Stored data
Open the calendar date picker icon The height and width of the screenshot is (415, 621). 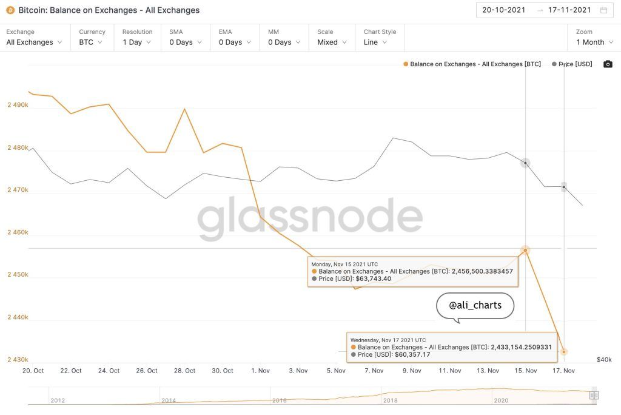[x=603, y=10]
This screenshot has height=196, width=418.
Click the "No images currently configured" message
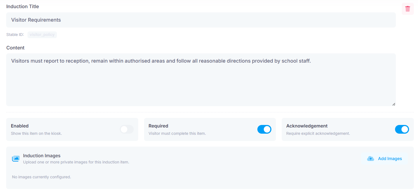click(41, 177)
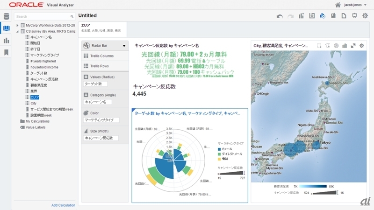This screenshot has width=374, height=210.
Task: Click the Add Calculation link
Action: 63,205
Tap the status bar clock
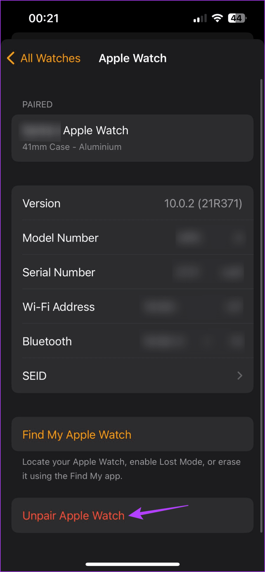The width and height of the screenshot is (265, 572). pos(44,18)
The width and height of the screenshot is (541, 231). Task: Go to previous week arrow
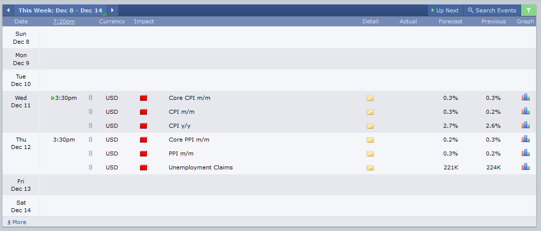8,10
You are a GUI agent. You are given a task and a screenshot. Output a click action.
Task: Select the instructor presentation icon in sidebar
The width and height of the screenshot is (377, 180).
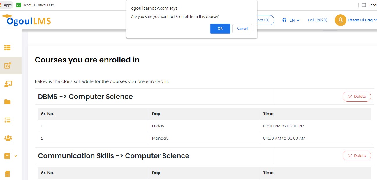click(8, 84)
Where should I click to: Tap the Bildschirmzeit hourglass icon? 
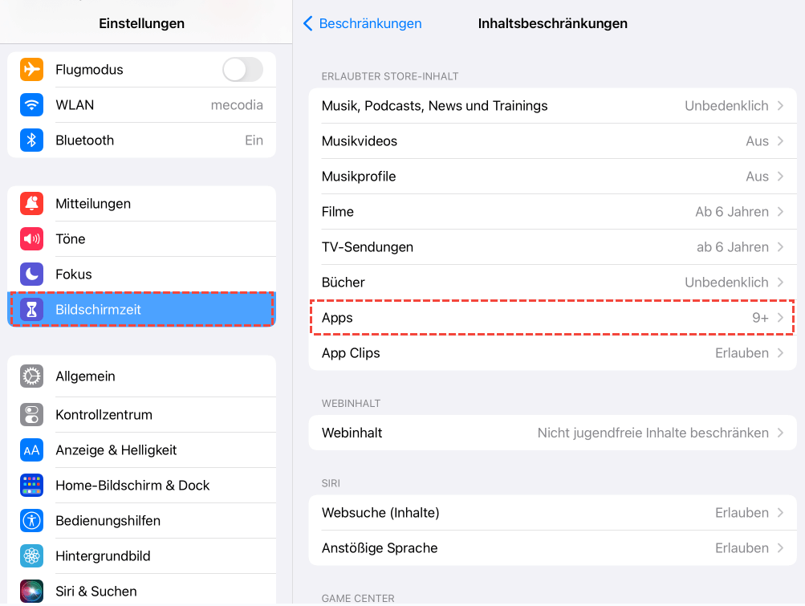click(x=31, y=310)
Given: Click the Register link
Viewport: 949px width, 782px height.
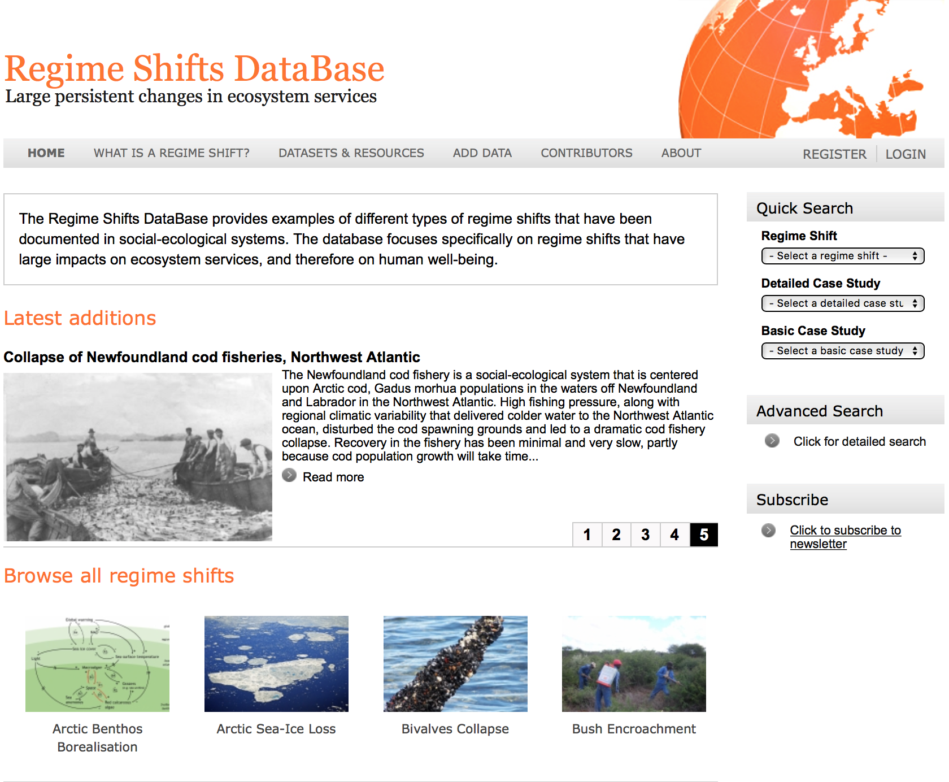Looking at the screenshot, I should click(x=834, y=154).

• **Problem to work on**: What's needed is an exact copy of the lines above from the one with "You are a GUI" through the one with "Given: Click the Register link", both included; the pictures stay out.

• **Task response**:
You are a GUI agent. You are given a task and a screenshot. Output a click action.
Task: Select the instructor presentation icon in sidebar
The width and height of the screenshot is (377, 180).
click(8, 84)
Where should I click to: Tap the Bildschirmzeit hourglass icon? 
click(x=31, y=310)
Given: Click the Register link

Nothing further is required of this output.